You get it. On the other hand, it was also a way for me to find out that I sort of like making silly videos. And hey, my wife likes my folding fitted sheets skill. It’s now one of my regular household chores. The linen closet is so much neater.

Preparing for retirement is not all fun and games, on any level. But it never hurts to keep a sense of humor.

The Retiring Consultation-Liaison Psychiatrist

I’m a retiring Consultation-Liaison (C-L) Psychiatrist and this blog is a chronicle about my transition from being a physician to–what? I’m not exactly sure, but I’ll find out. I won’t be offering financial advice about how to prepare for retirement. There are plenty of experts out there for that; I’m not one of them. I’m just evolving like anyone else.

I’ve been a doctor for long enough that I’m a bit rusty about doing much of anything else. Just ask my wife. No, wait; don’t do that. I know a lot about being a C-L psychiatrist. In fact, I’m not done with it. I’m in a phased retirement contract with my employer. This is my final year. I’ll be fully retired as of June 30, 2020. For the next year, my days will be a lot like what they’ve been for years. After that–who knows?

That’s really what my days are like in the hospital, believe it or not.
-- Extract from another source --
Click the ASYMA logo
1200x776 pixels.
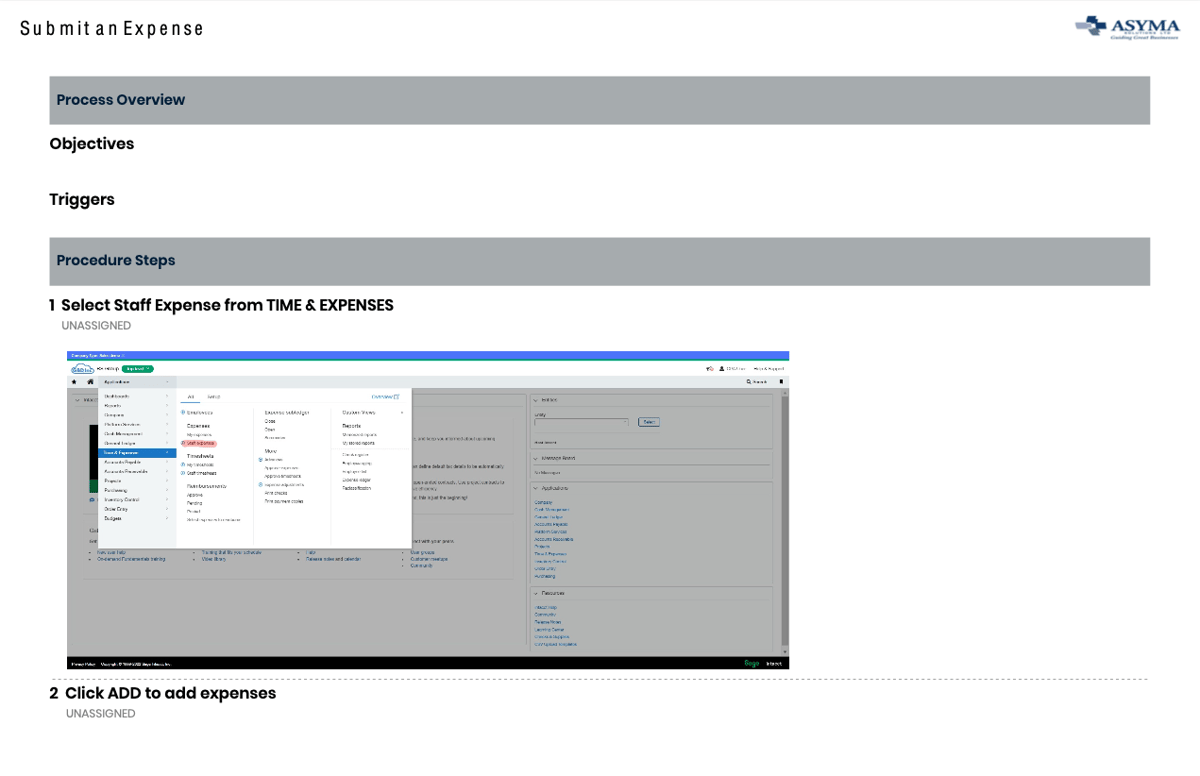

It has some good points. I get pretty regular exercise, running all over the hospital, climbing the stairs and whatnot. I see a lot of interesting people and I have loved teaching medical students and residents.

There may be some out there who remember that I used to have another WordPress blog called The Practical C-L Psychiatrist. It’s gone. It didn’t fit my life anymore since retirement is coming up fast on the horizon.

Anyway, I’ll be posting about my changing life for the next year. I’m still not sure if I’ll keep the site after I fully retire. I’m just hoping that, for now, this public journal will help me adjust to the life change and that some of you come along for the ride.